Nelle sue risposte sul tema riguardante il cosiddetto metodo Vannoni, il ministro ha parlato anche delle cure compassionevoli spiegando che possono essere definite tali solo quelle che hanno superato almeno la fase 1 della sperimentazione, “Stamina non ha neanche cominciato”. “Dobbiamo rivedere tutto nel suo complesso, alla luce di questa vicenda. A chi è senza speranza si può permettere di accedere a cure che abbiano superato la fase 1, ma non creare cavie umane", ha puntualizzato il ministro.
 
Si è passati poi al Ddl Lorenzin e, in particolare, al riordino delle professioni. "È una vicenda che va avanti da 15 anni. Durante i quali abbiamo avuto una diversificazione professionale all'interno varie categorie, professioni nuove che non sono riconosciute - ha spiegato il ministro -. Nel ddl abbiamo raccolto e armonizzate diverse proposte, lasciando al dibattito parlamentare, col lavoro di due commissioni competenti, la riorganizzazione di una materia spinosa. Mi piacerebbe riuscire a fare il ddl in tempi veloci e dare risposte alle nuove professioni numericamente importanti, per una gestione nuova e più efficiente".

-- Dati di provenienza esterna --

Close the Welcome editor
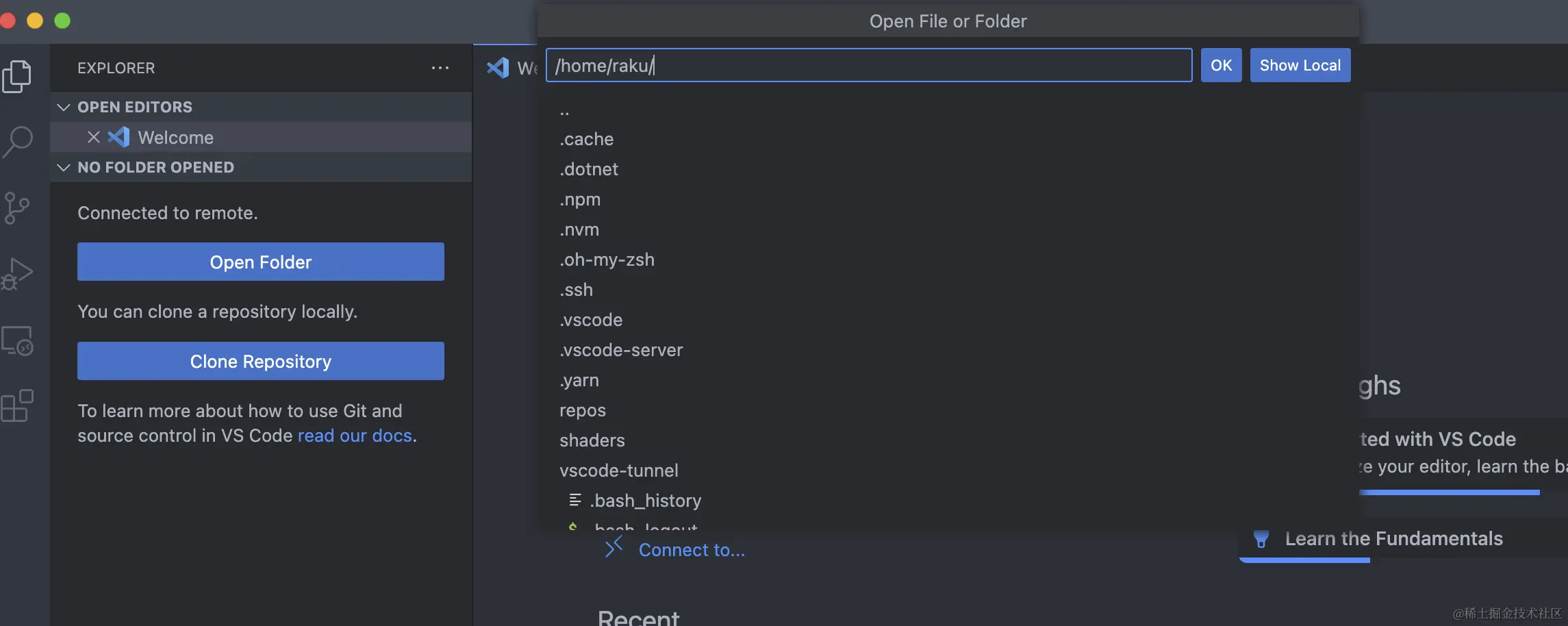The height and width of the screenshot is (626, 1568). (93, 137)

Quanto poi al problema specializzandi, “il ministro Carrozza si è trovato con un tetto economico sulle nuove specializzazioni, cosa folle perché quando laurei un medico, devi permettergli di specializzarsi. Devi garantirlo. Un giovane impiega circa dieci anni per diventare un medico specializzato. La soluzione della ministra è di far che gli ultimi due anni li faccia in ospedale, per professionalizzarsi.

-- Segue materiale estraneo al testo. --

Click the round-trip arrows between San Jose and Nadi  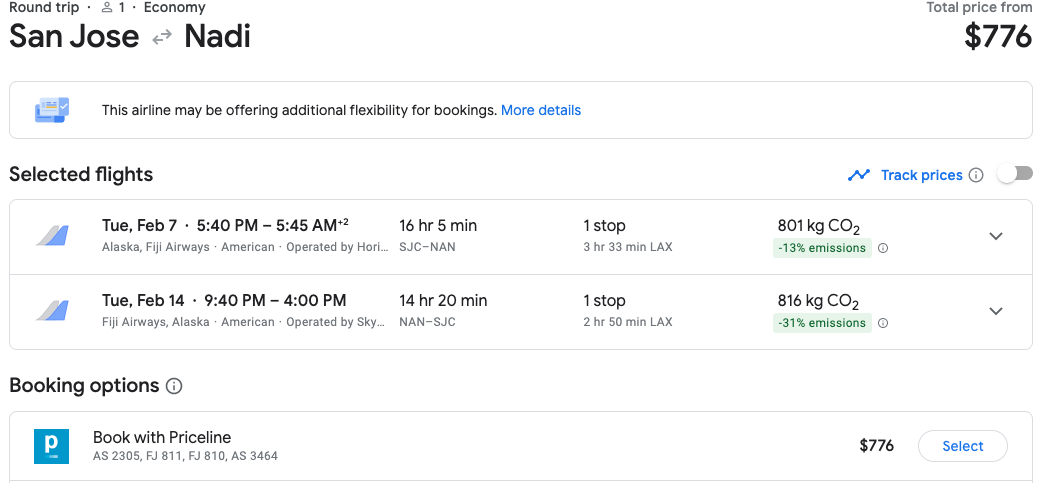tap(162, 38)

Ma qual è il vero fabbisogno di medici in Italia? - si è chiesta Lorenzin -. Nei prossimi cinque anni molti dottori andranno in pensione, ma sarà davvero necessario rimpiazzarli tutti o servono in particolare alcune figure specifiche? Ho chiesto al ministero di pianificare i fabbisogni, per discuterne nel patto per la salute. Abbiamo bisogno di una programmazione nazionale".
 
Non poteva mancare un passaggio sull'attuale crisi che ha colpito anche la richiesta di salute delle famiglie. "Ci sono famiglie che per non pagare il ticket non si curano, con costi che arriveranno dopo. Qua c'è tutto il tema della riprogrammazione sanitaria e dei ticket - ha detto Lorenzin -. Il nuovo patto prevede appunto di togliere il ticket alle categorie più svantaggiate come quelle dei disoccupati e cassintegrati. Tra 30 anni avremo una popolazione povera a cui dovremo garantire cure molto onerose. Dobbiamo capire per tempo dove andiamo".
 
Infine, sulla chiusura dei piccoli ospedali, il ministro ha spiegato che la priorità deve essere quella di garantire un accesso alle cure sicure. “Il piccolo ospedale deve fare prestazioni adeguate. Dobbiamo mediare sui territori la riconversione delle piccole strutture. Non sono tanti 60 chilometri se hai accesso a un pronto soccorso accessibile in auto o elicottero. Non va difeso il presidio territoriale, va costruita una rete di servizi efficienti, con la rianimazione - ha concluso Lorenzin -. Il modello è questo e va fatto con coraggio, ma bisogna anche garantire contestualmente la costruzione della rete dell'urgenza”.